PRELUDE:Study to Investigate the Prevention of Relapse in Lymphoma Using Daily Enzastaurin

Phase 3

Completed

• Conditions: Non Hodgkin Lymphoma
• Interventions: Drug: placebo; Drug: enzastaurin

• Registration Number: NCT00332202
• Lead Sponsor: Eli Lilly and Company

Brief Summary

This clinical research study is to investigate the prevention of relapse in patients with diffuse large B cell lymphoma (DLBCL) using enzastaurin daily.
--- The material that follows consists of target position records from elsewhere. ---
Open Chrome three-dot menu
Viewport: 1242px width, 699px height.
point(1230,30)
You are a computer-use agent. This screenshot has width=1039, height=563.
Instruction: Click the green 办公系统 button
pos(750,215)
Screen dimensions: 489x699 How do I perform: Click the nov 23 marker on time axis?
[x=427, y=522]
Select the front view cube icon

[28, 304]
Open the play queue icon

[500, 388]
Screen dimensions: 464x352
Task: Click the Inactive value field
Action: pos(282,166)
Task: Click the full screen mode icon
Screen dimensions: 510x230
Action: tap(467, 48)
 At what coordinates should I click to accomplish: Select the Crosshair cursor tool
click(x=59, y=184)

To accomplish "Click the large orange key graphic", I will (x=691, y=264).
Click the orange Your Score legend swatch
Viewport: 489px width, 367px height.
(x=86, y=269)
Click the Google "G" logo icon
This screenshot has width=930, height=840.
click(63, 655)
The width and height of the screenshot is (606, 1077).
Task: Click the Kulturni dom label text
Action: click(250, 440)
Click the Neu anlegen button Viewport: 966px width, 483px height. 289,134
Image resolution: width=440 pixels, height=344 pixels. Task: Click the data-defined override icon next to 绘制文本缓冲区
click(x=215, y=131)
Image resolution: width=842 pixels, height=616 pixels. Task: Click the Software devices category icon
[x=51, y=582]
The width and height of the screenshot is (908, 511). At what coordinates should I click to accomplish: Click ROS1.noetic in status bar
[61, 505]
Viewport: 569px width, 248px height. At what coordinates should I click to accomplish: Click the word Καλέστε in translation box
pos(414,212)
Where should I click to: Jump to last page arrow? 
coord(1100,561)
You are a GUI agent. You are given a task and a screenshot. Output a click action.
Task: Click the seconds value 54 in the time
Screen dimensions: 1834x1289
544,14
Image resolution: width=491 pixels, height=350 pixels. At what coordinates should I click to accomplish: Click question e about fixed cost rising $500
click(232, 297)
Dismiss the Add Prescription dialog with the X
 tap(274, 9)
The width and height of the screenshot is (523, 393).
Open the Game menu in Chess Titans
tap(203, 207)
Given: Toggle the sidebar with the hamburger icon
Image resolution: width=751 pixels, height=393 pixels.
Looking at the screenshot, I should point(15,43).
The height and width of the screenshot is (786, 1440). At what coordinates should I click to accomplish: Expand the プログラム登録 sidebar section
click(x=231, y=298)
This is a randomised trial which compares Enzastaurin to Placebo (dummy treatment), the chance of receiving Enzastaurin is 2 to 1.

Detailed Description

Not available

Study Timeline

• Study First Submitted: 2006-05-30
• Study First Submitted QC: 2006-05-30
• Study Start: 2006-06
• Study First Posted: 2006-06-01
• Primary Completion: 2013-04
• Disposition First Submitted: 2013-04-30
• Disposition First Submitted QC: 2013-04-30
• Disposition First Posted: 2013-05-08
• Study Completion: 2013-07
• Results First Submitted: 2018-05-30
• Status Verified: 2018-09
• Results First Submitted QC: 2018-09-06
• Last Update Submitted: 2018-09-06
• Results First Posted: 2018-09-10
• Last Update Posted: 2018-09-10

Recruitment & Eligibility

• Status: COMPLETED
• Sex: All
• Target Recruitment: 758

Inclusion Criteria

• Clinical diagnosis of diffuse large B cell lymphoma
• Recently completed R-CHOP therapy and achieved remission
• International Prognostic Index (IPI) score 3,4,5
• At least 18 years of age
• Agree to study follow-up schedule

Exclusion Criteria

• Have received therapy other than R-CHOP for lymphoma
• Serious medical condition such as infection,second cancer,heart disease
• Received radiation to more than one lesion
• Unable to swallow tablets

Study & Design

• Study Type: INTERVENTIONAL
• Study Design: PARALLEL

Arm && Interventions

Group	Intervention	Description
B	placebo	-
A	enzastaurin	-

Primary Outcome Measures

Name	Time	Method
Overall Disease-Free Survival	Baseline to Measured Progressive Disease or Death from Any Cause (up to 80.30 months)	Overall Disease-Free Survival (DFS) time is defined as the time from the date of study enrollment to the first date of objectively determined disease recurrence (progressive disease) or death from any cause. DFS was assessed according to International Working Group recommendations. Progressive disease (PD) is defined as a ≥ 50% increase from the lowest point in the sum of the product of the diameters (SPD) of any previously identified abnormal node for partial or nonresponders, or the appearance of any new lesion during or at the end of therapy.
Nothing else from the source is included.